I’ve been working on trauma recovery this year and decided to implement a mindfulness habit of stopping 3 times a day and just noticing what my body is feeling. This is a somatic exercise for CPTSD because when you pay attention to what your body is feeling you can train it to process physical reactions such as fight or flight instinct…then your nervous system can learn to react in a healthy way instead of the reactions festering into anxiety, depression, feeling numb.
Anyway…so I added reminders and tracking through streaks and finally settled on using Day One for this activity since I can pull out my phone to do it or do it on the iPad or computer…or even at work by sending an email. In the past few years I have tried off and on paper journals, Wordpress and Day One…my handwriting is terrible and my hands are getting more stiff in my mid 40s. I’m worried that Wordpress will go down someday and I’ll lose all my old stuff.

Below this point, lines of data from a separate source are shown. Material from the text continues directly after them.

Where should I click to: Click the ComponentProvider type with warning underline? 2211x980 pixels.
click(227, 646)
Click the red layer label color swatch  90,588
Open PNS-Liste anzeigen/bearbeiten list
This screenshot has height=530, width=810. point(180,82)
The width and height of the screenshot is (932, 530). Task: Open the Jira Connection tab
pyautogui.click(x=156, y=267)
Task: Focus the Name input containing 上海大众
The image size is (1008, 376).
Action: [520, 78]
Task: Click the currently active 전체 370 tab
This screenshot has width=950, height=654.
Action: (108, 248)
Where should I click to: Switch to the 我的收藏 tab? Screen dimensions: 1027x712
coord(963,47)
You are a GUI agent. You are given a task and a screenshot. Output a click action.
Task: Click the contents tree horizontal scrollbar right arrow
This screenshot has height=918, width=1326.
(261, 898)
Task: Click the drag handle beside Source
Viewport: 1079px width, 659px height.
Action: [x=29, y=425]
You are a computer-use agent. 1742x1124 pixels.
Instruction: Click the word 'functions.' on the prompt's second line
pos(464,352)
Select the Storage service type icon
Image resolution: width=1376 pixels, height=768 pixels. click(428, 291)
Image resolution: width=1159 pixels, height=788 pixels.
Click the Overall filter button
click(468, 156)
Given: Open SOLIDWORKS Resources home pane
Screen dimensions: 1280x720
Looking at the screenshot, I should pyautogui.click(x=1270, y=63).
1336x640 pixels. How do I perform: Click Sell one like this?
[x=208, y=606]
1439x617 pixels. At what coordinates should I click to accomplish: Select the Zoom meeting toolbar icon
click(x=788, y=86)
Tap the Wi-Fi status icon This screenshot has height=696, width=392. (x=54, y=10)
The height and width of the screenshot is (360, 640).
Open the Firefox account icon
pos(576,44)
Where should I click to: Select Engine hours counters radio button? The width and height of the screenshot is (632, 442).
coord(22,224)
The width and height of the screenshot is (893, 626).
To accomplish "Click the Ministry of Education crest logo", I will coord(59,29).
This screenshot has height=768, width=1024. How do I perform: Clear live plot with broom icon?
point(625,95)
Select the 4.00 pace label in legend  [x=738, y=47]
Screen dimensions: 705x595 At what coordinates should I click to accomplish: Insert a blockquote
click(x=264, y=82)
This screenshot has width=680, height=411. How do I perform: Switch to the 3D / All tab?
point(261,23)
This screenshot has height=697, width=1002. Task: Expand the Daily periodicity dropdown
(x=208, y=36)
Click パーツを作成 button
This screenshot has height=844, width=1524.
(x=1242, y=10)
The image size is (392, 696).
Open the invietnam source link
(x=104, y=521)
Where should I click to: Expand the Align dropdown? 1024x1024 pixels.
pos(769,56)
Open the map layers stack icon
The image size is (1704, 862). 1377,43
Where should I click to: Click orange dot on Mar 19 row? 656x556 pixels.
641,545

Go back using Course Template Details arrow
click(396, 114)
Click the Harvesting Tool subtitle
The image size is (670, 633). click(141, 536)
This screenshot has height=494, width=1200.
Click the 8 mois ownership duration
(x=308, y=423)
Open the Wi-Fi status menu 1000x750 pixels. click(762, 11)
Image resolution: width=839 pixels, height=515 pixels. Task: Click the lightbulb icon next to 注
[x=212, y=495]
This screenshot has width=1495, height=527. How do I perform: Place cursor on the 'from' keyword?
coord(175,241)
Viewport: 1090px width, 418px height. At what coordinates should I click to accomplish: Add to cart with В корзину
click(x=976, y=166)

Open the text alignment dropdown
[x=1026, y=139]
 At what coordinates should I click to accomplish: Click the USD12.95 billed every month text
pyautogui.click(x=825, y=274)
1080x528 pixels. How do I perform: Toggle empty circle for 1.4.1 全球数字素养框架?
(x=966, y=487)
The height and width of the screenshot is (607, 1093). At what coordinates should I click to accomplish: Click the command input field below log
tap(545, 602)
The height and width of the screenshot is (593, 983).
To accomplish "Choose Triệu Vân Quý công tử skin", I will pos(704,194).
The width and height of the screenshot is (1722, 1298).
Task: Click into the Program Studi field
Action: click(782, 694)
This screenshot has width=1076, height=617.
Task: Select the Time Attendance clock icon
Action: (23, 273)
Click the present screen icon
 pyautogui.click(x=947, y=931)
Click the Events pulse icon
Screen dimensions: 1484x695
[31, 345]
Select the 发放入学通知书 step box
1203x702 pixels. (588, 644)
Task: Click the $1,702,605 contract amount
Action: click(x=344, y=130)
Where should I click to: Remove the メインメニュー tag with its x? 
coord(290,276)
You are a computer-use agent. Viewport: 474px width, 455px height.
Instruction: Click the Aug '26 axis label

I created a second journal in Day One called daily feelings and just freeform such as typing what I’m experiencing my body…my wife got annoyed because I told her the wrong day for a meeting…my lungs feel hot…and sometimes summarize a day or some thoughts on goals and successes. Writing helps me process.
Sometimes a quick post becomes a longer post so I move it to the longer post.
So yeah not sure this is a bullet journal…you tell me?
I think short answer it is if you think it is!
but if you approach it from a more dogmatic angle then it’s probably not bulletjournal. i think the major concepts are around how you log your day, and what rituals you have to reflect on what you log. theres a more strict system in place and even being analogue is part of the system. I dabbled with a digital bujo before but i dropped it, and i switched to analogue, following the system more closely and ive been doing it for 4 months now!
I guess it depends on what you do on the Day One app. The only real indicator of whether something is a bujo or not, is if you use the rapid log/bullet point system to organize your day and maybe a monthly log; everything else is nice to have but is not necessary.
I use a simple yearly, monthly, and daily logs, and some habit trackers but I also use a second journal to write down my feelings and pretty much anything I want to say that day; I used to keep them in the same notebook, but now I keep them in two for privacy reasons.
Personally, I don’t think it matters what you call your journal practice, as long as it helps you.
I agree with Ricardo, on both points, but if it works for you, it doesn’t matter what you call it.
As for digital vs analogue, it doesn’t matter too much. I think bullet journal works better with pen and paper, but I know people who use digital ones, and it works for them, so more power to them.
You can check the official How to Bullet Journal video (also linked in side-bar), to get the idea of basics of Bullet Journal. You don’t have to do everything. Personally, I consider daily log to be the central pillar of bullet journal, around which the whole system is built, but others may have a different opinion about this.